Exercise
Copy the lines of the listing below exactly, starting at the line that contains "Tick the checkbox for Clarette Palis" and ending at the line that contains "pos(689,30)", with both of those lines included.

___ Records shown

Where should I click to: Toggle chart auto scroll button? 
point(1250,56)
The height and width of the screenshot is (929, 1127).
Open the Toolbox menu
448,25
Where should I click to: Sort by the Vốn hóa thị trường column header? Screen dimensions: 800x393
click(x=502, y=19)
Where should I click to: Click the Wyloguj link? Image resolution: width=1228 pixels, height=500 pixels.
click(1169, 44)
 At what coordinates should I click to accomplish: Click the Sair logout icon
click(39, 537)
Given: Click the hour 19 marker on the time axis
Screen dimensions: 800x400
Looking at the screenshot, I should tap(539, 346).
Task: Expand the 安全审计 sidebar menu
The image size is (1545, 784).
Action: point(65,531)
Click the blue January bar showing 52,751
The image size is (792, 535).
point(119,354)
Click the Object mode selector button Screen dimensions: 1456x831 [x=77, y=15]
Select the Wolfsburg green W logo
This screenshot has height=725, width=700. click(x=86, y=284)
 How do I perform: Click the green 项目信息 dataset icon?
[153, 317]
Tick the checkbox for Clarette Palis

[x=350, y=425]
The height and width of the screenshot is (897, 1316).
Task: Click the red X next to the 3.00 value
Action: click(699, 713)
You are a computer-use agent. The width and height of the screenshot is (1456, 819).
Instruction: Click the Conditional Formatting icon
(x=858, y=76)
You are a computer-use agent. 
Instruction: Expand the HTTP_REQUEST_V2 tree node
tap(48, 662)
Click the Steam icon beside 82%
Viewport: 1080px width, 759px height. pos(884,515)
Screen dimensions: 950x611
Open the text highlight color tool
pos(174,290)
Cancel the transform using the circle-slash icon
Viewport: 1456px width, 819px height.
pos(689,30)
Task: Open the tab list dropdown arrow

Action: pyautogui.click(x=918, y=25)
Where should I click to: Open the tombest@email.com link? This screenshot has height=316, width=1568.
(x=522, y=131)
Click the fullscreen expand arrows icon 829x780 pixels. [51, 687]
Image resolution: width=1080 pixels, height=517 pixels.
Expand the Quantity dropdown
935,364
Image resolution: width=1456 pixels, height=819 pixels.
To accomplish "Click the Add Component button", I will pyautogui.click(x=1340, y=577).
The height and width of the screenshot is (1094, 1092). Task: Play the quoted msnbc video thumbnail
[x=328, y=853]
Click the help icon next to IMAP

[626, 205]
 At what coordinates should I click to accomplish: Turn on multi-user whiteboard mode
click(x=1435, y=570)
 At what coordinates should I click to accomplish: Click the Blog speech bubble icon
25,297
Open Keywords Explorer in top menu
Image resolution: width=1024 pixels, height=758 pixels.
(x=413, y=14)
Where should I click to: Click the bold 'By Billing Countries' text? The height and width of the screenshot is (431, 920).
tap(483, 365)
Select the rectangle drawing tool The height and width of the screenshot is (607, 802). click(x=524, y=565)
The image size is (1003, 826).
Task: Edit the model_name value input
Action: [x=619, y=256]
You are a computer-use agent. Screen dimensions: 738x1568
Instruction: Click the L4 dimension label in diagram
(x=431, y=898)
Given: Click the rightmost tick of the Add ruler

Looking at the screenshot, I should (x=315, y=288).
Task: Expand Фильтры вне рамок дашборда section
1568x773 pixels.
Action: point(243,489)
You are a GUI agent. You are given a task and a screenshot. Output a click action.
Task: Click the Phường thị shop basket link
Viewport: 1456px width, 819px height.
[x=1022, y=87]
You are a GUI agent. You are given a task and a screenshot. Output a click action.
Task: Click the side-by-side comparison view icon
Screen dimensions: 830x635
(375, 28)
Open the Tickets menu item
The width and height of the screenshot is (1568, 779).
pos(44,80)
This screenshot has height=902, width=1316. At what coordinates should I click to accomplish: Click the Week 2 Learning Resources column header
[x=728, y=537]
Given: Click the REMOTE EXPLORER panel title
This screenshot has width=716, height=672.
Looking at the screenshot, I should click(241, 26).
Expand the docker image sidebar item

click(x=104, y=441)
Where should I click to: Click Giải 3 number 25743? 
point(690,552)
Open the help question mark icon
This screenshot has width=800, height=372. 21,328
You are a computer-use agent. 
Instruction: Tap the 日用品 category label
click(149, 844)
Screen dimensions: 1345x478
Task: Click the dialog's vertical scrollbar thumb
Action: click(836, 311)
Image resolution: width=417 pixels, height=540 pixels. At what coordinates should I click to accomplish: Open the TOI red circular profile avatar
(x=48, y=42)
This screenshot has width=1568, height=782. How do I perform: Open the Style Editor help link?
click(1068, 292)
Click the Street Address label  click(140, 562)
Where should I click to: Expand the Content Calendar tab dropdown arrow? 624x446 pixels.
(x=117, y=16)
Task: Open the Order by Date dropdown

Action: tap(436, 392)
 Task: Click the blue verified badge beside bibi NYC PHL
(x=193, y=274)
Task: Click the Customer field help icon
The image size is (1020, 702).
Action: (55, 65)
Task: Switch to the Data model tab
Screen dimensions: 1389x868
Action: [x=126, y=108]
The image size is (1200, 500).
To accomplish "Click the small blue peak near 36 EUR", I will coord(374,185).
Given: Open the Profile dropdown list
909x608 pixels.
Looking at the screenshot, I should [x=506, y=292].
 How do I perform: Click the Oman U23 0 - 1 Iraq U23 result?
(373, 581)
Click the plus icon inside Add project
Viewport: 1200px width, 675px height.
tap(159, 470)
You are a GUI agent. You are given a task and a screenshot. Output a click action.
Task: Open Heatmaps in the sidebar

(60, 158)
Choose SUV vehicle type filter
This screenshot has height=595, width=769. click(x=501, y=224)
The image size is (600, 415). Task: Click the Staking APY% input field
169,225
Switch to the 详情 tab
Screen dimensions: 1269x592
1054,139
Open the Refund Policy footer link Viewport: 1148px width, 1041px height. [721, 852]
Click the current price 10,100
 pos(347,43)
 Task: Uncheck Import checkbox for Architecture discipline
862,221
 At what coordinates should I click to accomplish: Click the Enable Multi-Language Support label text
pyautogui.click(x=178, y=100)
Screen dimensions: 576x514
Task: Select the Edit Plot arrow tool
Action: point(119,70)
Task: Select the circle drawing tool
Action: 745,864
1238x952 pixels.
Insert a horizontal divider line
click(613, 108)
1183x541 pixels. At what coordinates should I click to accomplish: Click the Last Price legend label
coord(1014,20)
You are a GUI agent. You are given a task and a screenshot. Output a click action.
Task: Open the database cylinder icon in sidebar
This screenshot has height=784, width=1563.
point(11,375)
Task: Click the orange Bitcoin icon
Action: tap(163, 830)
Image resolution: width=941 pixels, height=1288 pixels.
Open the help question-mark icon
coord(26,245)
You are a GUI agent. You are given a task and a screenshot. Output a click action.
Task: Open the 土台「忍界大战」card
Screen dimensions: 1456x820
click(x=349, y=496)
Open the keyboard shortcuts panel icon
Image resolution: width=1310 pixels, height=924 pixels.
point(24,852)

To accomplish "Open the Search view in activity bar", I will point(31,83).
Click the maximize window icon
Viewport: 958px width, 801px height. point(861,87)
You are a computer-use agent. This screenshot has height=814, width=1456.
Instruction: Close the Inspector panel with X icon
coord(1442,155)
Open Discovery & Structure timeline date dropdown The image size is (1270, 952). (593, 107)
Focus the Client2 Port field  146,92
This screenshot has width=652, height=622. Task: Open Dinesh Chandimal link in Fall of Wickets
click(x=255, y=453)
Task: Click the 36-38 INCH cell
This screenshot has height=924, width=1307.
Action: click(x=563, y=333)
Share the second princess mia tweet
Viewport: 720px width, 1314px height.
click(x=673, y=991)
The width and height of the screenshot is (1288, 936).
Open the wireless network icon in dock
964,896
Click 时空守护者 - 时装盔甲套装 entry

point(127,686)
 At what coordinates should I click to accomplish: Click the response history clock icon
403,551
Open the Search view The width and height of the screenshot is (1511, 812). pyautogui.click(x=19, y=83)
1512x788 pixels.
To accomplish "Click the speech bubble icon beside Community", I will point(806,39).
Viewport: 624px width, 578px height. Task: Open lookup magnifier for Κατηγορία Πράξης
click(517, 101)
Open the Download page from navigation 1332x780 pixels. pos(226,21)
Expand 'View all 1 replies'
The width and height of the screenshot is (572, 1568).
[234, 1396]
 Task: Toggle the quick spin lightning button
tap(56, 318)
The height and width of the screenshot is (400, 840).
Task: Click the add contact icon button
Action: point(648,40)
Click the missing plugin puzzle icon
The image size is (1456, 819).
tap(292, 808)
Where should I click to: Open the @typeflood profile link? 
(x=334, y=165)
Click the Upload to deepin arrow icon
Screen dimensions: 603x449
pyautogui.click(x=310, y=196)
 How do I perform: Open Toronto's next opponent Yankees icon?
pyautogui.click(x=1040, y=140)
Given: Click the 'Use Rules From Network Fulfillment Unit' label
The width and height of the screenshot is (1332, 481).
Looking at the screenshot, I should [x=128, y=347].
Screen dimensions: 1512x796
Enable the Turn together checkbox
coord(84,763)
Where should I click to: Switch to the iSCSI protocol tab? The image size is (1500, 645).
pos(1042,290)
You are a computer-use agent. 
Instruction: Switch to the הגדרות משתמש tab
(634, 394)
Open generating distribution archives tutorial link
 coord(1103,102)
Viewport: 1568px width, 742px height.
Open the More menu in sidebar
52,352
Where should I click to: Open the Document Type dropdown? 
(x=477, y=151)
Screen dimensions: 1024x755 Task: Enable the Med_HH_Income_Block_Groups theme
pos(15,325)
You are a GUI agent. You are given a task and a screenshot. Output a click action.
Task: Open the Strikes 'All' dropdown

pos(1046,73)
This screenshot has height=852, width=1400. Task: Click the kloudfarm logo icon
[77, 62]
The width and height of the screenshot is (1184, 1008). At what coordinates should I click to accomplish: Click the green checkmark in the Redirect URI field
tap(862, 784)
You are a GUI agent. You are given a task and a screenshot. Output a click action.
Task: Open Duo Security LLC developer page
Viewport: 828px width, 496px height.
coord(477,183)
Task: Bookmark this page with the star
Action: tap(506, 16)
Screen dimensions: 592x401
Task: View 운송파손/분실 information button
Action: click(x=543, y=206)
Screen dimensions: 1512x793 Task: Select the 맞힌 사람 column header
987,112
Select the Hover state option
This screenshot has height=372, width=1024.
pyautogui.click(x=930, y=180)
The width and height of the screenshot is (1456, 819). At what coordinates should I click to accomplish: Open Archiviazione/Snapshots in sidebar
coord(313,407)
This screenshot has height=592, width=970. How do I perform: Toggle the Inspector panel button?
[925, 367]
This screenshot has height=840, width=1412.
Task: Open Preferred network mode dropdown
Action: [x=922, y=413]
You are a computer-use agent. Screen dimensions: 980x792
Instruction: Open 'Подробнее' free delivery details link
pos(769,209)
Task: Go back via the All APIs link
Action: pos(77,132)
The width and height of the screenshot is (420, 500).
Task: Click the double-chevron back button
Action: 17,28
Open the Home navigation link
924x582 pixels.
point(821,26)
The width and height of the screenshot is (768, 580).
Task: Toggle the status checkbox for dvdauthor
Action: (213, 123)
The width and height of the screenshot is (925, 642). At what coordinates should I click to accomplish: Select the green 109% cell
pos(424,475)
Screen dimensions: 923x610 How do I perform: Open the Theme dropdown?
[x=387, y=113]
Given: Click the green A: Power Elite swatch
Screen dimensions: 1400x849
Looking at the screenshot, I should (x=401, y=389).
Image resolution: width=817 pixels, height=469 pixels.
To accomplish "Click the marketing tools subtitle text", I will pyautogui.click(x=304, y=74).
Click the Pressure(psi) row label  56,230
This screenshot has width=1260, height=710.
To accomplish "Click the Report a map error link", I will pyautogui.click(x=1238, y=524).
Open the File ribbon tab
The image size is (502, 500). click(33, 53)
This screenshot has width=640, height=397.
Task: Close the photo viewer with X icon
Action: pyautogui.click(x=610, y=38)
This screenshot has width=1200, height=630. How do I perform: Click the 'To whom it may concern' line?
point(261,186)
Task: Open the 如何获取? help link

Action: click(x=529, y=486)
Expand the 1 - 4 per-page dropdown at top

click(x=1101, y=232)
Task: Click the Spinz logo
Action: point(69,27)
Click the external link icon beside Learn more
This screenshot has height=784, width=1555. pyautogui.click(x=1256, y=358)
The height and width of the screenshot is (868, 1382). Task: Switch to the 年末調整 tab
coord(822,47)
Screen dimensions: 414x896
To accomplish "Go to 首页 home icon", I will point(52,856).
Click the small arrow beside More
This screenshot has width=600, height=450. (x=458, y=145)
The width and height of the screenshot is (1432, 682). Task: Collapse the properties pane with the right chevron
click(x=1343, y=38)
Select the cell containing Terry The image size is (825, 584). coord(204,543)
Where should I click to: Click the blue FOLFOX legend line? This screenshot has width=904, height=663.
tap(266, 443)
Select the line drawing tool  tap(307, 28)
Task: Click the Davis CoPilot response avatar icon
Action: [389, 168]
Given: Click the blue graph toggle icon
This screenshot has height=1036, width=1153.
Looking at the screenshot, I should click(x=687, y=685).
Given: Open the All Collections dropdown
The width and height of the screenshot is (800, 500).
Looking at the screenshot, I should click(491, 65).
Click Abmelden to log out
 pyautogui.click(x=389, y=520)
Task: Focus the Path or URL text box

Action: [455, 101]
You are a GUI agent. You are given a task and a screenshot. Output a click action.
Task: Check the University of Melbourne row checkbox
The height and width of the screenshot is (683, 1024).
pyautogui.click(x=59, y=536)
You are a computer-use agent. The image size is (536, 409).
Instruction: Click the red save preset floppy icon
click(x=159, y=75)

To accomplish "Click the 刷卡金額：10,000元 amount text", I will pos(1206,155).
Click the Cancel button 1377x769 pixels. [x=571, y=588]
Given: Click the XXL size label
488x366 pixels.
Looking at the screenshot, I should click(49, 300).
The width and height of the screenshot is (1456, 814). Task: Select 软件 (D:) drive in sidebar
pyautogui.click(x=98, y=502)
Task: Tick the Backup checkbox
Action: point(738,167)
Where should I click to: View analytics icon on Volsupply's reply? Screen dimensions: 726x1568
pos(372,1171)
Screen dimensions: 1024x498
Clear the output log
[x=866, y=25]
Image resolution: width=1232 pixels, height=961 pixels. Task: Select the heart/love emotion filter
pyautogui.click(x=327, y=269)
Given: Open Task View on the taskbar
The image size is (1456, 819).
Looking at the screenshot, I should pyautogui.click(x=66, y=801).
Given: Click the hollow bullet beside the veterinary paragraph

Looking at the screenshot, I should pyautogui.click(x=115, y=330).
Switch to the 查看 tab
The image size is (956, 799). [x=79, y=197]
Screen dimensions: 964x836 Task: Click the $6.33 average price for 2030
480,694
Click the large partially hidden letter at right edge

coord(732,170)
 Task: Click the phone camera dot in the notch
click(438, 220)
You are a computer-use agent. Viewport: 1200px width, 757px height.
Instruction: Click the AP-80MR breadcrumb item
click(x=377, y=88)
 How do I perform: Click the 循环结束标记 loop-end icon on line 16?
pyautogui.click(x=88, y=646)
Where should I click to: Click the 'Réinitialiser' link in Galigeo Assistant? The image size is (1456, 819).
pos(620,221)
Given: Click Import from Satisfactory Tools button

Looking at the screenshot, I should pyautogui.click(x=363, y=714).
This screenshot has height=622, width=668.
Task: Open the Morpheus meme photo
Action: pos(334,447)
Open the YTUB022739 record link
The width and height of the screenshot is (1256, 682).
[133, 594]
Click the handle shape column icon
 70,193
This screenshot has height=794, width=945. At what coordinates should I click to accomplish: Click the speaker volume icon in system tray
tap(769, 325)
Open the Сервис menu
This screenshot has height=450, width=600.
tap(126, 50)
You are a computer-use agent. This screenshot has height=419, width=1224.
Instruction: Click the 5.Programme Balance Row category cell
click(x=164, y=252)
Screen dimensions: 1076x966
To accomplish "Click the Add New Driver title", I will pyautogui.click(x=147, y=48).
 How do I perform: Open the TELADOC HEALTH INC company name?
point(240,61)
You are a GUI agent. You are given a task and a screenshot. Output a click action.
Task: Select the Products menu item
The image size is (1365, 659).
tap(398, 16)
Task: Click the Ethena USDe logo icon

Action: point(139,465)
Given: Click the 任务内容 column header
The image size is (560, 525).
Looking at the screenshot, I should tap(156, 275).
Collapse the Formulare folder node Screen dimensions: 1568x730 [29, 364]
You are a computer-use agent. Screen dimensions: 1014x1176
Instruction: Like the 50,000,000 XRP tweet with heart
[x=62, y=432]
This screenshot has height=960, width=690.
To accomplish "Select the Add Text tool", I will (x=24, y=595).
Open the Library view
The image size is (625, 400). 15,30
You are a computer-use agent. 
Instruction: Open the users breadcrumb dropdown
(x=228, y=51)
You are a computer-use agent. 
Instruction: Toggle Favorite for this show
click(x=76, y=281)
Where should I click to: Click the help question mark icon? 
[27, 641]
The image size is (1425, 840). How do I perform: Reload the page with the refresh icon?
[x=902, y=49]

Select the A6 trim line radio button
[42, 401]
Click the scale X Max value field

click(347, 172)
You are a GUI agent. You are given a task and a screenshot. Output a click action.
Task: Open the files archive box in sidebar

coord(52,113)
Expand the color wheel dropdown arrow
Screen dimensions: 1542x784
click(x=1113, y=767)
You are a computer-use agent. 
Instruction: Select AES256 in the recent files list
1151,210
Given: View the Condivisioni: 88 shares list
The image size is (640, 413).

______

Exercise response
Tick the checkbox for Clarette Palis

[x=350, y=425]
The height and width of the screenshot is (897, 1316).
Task: Click the red X next to the 3.00 value
Action: click(699, 713)
You are a computer-use agent. The width and height of the screenshot is (1456, 819).
Instruction: Click the Conditional Formatting icon
(x=858, y=76)
You are a computer-use agent. 
Instruction: Expand the HTTP_REQUEST_V2 tree node
tap(48, 662)
Click the Steam icon beside 82%
Viewport: 1080px width, 759px height. pos(884,515)
Screen dimensions: 950x611
Open the text highlight color tool
pos(174,290)
Cancel the transform using the circle-slash icon
Viewport: 1456px width, 819px height.
pos(689,30)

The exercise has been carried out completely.